• _Your assignment_
Scan the entries below for the word "computer". Copy each line that has it.

================================

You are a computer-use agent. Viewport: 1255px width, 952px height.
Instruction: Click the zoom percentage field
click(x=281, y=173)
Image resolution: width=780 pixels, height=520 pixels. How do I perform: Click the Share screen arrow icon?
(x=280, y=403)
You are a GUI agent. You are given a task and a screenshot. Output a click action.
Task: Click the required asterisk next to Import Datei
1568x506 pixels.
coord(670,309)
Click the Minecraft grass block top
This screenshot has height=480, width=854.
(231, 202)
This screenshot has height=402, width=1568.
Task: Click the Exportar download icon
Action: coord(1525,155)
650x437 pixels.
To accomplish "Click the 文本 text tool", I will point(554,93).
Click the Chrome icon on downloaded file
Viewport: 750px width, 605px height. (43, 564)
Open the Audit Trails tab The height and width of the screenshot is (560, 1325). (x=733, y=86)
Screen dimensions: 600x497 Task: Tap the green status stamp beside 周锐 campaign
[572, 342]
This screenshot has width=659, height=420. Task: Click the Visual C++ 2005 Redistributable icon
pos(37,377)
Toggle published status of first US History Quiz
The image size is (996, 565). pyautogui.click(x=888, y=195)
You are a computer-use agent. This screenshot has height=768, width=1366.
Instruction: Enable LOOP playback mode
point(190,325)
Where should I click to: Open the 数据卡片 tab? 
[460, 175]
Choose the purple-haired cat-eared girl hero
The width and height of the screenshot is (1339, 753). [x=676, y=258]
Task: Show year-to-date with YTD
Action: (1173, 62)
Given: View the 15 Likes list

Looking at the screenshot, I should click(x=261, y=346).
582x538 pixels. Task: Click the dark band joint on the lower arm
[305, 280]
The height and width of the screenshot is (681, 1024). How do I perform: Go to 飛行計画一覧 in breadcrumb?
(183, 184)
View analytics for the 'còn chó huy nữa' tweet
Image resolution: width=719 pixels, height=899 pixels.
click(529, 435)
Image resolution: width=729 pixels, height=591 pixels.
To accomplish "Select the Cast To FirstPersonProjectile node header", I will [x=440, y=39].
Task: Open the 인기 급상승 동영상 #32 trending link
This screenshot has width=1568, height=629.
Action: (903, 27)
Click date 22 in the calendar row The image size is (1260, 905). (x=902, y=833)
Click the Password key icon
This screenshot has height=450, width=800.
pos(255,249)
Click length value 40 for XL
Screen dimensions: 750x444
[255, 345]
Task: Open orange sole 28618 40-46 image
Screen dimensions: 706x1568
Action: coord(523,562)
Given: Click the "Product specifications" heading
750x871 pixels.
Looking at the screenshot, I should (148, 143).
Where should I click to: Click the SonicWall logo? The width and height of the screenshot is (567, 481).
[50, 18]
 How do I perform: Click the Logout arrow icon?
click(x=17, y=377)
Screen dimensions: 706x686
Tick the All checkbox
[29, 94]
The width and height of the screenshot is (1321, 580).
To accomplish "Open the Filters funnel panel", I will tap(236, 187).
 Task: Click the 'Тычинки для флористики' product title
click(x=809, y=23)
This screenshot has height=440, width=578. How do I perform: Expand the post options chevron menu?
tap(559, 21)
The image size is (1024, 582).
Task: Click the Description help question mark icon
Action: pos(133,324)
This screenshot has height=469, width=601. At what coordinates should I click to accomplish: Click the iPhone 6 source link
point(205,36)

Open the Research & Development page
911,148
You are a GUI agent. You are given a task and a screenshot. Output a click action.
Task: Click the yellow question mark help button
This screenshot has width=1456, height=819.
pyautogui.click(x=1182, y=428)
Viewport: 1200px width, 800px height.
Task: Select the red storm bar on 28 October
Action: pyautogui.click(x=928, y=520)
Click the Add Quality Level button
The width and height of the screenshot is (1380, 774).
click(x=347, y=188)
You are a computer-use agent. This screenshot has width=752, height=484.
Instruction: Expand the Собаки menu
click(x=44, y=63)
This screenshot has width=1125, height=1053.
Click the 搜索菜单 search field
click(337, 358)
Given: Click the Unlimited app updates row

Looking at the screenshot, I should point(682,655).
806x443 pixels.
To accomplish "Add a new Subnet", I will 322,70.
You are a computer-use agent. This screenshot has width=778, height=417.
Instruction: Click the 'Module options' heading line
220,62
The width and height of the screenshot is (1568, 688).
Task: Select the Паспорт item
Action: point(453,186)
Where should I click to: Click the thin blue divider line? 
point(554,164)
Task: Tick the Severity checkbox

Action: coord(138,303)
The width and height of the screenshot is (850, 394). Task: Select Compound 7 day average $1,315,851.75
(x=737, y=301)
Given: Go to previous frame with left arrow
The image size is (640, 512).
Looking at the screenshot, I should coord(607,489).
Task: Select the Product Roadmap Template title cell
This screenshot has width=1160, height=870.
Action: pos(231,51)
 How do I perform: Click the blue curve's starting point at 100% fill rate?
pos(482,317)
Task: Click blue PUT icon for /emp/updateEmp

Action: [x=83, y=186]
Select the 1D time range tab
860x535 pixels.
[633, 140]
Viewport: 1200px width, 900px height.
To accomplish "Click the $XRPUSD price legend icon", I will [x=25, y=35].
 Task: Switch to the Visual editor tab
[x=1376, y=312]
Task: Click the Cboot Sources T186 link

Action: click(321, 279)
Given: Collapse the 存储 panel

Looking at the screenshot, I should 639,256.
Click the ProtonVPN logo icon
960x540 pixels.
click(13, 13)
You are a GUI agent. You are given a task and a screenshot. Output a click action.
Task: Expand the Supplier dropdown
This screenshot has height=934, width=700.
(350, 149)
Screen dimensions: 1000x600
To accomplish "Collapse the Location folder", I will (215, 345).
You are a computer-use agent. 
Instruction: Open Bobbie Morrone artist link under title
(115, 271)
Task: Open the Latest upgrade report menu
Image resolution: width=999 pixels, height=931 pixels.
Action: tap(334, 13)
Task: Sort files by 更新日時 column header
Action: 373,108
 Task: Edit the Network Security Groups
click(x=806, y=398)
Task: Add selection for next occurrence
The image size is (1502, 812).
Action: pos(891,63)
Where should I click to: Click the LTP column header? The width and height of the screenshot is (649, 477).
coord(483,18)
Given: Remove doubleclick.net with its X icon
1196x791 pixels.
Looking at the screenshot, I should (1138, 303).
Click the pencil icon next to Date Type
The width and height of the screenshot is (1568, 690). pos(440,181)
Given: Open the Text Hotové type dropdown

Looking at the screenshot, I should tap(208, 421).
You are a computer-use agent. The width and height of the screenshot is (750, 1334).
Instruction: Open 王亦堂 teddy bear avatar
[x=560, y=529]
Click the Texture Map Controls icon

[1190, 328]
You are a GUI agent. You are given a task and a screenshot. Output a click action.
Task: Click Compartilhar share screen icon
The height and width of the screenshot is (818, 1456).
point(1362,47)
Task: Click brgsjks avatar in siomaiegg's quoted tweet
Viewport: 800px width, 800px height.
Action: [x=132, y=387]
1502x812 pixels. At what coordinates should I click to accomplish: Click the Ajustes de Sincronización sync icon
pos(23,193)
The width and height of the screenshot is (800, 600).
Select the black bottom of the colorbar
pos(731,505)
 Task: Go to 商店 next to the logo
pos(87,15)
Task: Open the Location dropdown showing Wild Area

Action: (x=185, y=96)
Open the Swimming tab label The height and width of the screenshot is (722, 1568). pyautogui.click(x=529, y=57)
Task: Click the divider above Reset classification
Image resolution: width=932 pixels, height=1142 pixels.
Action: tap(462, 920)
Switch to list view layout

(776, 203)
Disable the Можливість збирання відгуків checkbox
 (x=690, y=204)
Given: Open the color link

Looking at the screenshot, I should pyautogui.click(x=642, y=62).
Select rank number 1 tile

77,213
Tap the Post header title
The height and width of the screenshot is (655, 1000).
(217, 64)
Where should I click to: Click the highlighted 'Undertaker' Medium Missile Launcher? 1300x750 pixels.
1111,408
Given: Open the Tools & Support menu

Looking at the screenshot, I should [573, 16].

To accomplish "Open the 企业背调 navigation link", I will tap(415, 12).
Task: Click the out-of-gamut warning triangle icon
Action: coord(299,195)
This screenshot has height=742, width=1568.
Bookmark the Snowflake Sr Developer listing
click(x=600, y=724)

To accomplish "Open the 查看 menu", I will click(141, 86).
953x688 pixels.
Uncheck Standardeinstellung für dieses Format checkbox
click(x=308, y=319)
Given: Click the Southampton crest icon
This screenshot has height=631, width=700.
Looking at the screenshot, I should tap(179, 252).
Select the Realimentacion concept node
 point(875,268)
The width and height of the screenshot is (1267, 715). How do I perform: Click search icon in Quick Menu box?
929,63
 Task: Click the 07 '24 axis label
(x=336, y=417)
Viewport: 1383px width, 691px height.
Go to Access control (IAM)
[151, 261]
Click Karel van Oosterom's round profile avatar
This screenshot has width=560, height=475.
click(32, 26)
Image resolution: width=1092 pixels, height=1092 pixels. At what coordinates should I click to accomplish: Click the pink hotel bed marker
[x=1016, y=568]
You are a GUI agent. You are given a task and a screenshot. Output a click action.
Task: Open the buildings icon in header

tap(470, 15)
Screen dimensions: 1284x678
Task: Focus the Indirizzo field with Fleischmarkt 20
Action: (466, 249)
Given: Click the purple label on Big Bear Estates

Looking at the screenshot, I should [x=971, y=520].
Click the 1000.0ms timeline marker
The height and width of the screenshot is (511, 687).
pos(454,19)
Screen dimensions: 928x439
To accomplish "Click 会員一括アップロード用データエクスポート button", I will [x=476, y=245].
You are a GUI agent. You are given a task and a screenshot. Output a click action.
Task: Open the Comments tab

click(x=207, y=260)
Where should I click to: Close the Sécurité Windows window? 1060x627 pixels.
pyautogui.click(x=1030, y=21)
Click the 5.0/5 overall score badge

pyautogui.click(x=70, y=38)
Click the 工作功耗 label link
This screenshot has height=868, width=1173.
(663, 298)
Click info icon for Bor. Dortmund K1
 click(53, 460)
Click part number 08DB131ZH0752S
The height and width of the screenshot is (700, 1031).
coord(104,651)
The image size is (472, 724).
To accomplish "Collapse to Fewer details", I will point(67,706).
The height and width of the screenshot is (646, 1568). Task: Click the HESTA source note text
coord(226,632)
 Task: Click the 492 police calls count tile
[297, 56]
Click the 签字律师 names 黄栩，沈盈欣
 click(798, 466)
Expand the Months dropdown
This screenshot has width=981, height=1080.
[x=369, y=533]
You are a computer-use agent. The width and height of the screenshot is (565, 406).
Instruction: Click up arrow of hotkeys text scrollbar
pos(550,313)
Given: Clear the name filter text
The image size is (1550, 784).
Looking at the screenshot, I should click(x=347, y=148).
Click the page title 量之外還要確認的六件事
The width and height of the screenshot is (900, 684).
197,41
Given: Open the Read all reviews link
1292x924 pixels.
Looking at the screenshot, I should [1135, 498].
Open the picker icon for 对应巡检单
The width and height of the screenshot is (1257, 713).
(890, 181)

================================

• _Your solution_
You are a computer-use agent. Viewport: 1255px width, 952px height.
You are a computer-use agent. This screenshot has height=768, width=1366.
You are a computer-use agent. This screenshot has width=752, height=484.
You are a computer-use agent. This screenshot has width=778, height=417.
You are a computer-use agent. 
You are a computer-use agent. The width and height of the screenshot is (750, 1334).
You are a computer-use agent. The width and height of the screenshot is (565, 406).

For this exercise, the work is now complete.